All You Need is Love

MY BROTHER got married last year, and as the happy couple were leaving the ceremony this old Beatles hit was playing in the background. "All you need is love" - but is this really true? My wife has just completed a PhD thesis which looks at the writings of sociobiologists like Richard Dawkins, some of whom deny that love even exists. They say that everything we do is ultimately selfish - even if it has the appearance of being loving.

But history is strewn with people who have showed us what love is - for most of us we don't have to look much further than our parents. They may not have been perfect, but while we were growing up there were probably countless selfless and sacrificial acts made for our benefit. I doubt we always recognised them at the time though - love isn't always the soft and fluffy thing that we often make it out to be.

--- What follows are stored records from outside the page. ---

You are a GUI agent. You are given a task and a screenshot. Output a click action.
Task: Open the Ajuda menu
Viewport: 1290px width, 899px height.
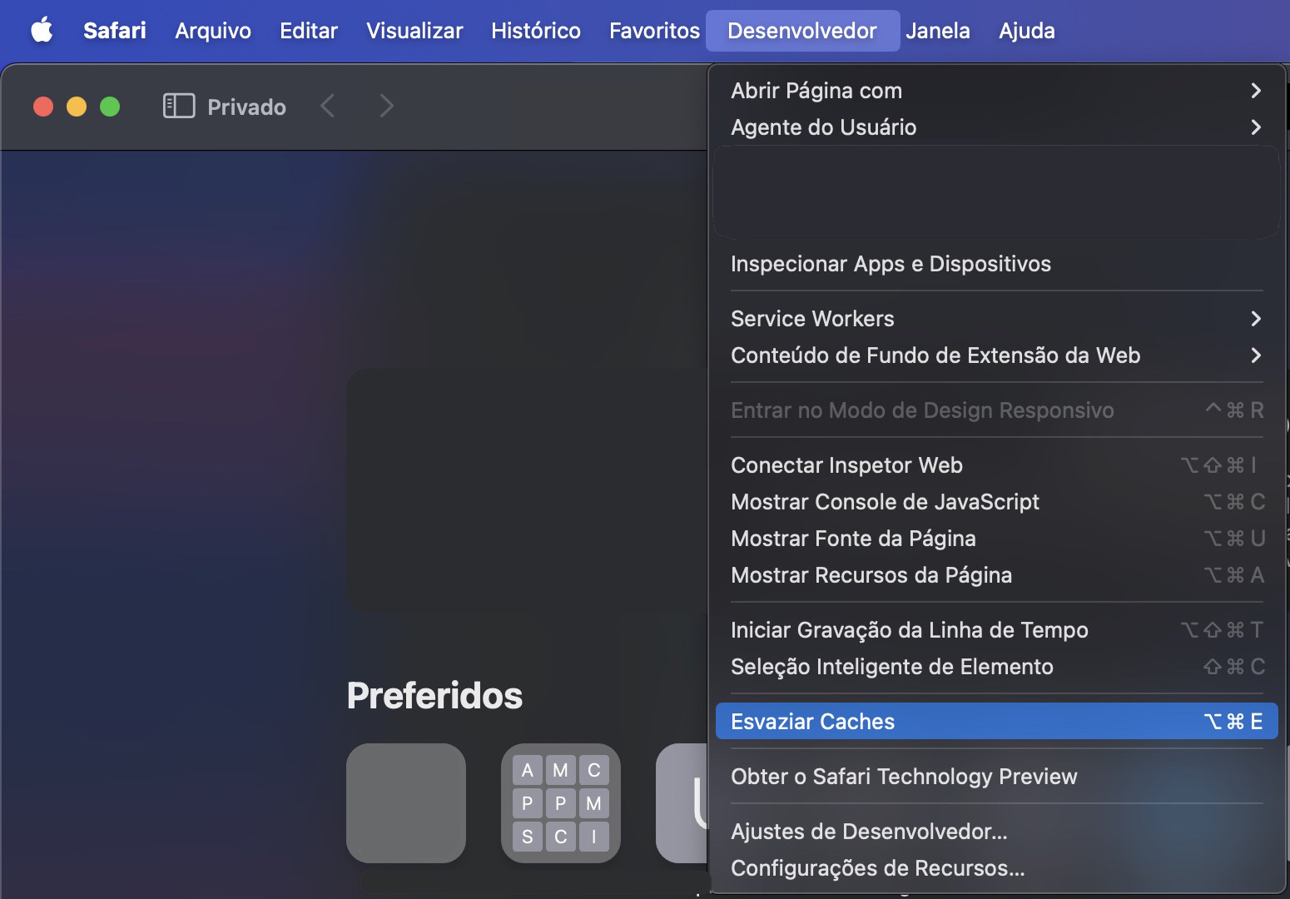(x=1026, y=30)
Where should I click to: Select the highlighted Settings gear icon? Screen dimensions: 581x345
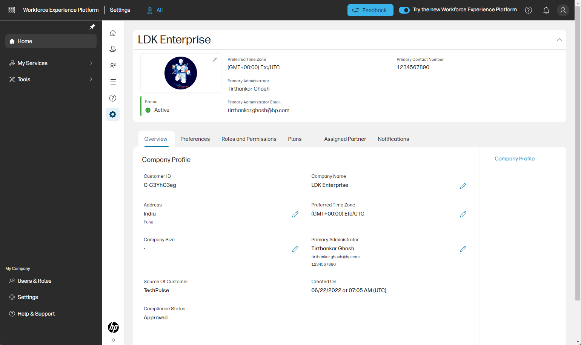pos(112,114)
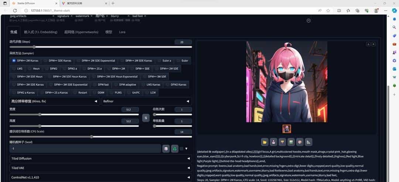Remove the watermark tag from negative prompt
This screenshot has width=399, height=182.
91,16
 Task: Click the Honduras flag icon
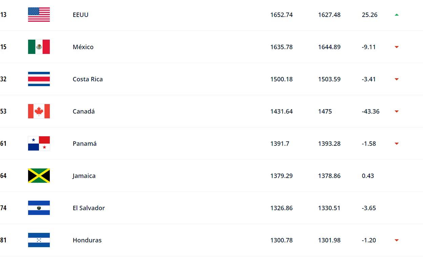[39, 240]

One of the best definitions of love that I've found was in the book 'The Road Less Travelled' by the psychiatrist M. Scott Peck (it's a book I'd highly recommend). He described love as "the willingness to extend oneself for the purpose of the spiritual growth of another". This man wasn't a Christian at the time, but he recognised that at our core we are spiritual beings. He also realised that love isn't about giving people everything that they want - sometimes love involves the word 'no'.

Children will often say to their parents (about all of the things they want you to buy for them) "if you loved me, you'd get it for me"; or with regards to the rules that you set them "if you loved me, you'd let me do whatever I wanted". But as parents, however, you know that in the long run you have the best interests of your children at heart, and the knowledge that such actions will help children to develop characteristics like patience and self-discipline. You know, also, that rules are generally put in place in order to protect the child - indeed, as a parent, you are likely to do whatever you can to save them from harm - even to the extent of sacrificing your own life, if it were necessary.

Whilst this sort of love makes sense in the relationship between parent and child, some people struggle to see God's love for us in the same way. A God who doesn't always give us what we want (no matter how hard we pray), a God who shows us a way to live which, in the long run, will help us grow and keep us from harm. A God who sacrificially gave his life to save us and to show us the full extent of his love, and a God who longs, like a mother, to pick us up and embrace us when we fall. Just as parents don't ask us to pay for the love that they give us, God's love is also free and unconditional - open to all who ask to be adopted as a child of God.